The line that contains "800x600 pixels. How" marks the start. Output it and all remaining lines exactly, through the final line of the listing.

:: MATERIAL PROVIDED ::

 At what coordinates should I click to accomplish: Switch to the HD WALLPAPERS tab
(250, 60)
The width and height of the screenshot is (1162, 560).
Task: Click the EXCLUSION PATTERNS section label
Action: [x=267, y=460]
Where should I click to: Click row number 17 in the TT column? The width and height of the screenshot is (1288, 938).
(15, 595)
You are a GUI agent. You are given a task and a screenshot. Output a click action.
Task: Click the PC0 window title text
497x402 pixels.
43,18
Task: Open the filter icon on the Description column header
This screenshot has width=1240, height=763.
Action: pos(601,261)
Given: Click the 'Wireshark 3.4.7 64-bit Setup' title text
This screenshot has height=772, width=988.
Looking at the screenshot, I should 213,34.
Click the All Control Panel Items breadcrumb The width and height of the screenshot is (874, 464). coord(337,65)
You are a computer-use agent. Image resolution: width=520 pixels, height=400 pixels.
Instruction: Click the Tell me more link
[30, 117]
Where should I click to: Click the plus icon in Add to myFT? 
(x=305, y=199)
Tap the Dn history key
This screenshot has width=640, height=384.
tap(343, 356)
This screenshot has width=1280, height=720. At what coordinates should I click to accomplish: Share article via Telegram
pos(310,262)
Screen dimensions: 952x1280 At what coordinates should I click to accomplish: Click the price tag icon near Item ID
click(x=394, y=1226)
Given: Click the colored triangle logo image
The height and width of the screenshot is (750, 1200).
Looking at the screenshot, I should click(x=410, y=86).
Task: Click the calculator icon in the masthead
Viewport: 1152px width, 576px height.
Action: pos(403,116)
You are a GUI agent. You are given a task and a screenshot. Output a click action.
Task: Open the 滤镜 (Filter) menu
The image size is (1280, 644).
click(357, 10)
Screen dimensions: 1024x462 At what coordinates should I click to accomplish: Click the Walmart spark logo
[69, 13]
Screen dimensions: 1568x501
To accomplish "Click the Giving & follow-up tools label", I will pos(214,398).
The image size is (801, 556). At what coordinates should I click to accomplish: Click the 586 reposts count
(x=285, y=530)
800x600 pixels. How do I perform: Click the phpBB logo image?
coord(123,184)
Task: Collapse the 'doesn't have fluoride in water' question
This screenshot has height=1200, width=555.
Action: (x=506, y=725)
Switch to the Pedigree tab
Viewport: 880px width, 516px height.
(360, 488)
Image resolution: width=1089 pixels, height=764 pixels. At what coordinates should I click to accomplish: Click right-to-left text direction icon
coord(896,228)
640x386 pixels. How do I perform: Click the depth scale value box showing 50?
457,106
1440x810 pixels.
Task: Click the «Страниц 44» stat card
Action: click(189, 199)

:::

ANSWER
800x600 pixels. How do I perform: Click the phpBB logo image?
coord(123,184)
Task: Collapse the 'doesn't have fluoride in water' question
This screenshot has height=1200, width=555.
Action: (x=506, y=725)
Switch to the Pedigree tab
Viewport: 880px width, 516px height.
(360, 488)
Image resolution: width=1089 pixels, height=764 pixels. At what coordinates should I click to accomplish: Click right-to-left text direction icon
coord(896,228)
640x386 pixels. How do I perform: Click the depth scale value box showing 50?
457,106
1440x810 pixels.
Task: Click the «Страниц 44» stat card
Action: click(189, 199)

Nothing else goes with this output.